## INFORMATION SHOWN

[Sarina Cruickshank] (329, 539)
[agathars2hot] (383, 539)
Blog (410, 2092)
* * *
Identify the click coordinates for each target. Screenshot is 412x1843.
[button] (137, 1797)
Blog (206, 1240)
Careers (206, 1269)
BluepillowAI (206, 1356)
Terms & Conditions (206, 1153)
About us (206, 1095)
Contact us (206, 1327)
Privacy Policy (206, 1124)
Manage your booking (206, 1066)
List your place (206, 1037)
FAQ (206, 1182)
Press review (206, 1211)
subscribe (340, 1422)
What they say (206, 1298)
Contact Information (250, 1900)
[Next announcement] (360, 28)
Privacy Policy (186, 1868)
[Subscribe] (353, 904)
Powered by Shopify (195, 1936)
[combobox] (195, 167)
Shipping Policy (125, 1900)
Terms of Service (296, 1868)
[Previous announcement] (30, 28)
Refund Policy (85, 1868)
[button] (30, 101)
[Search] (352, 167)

## WHAT YOU WILL DO
Return only the lines of the records in which the string "Policy" appears.

## TASK OUTPUT
Privacy Policy (206, 1124)
Privacy Policy (186, 1868)
Shipping Policy (125, 1900)
Refund Policy (85, 1868)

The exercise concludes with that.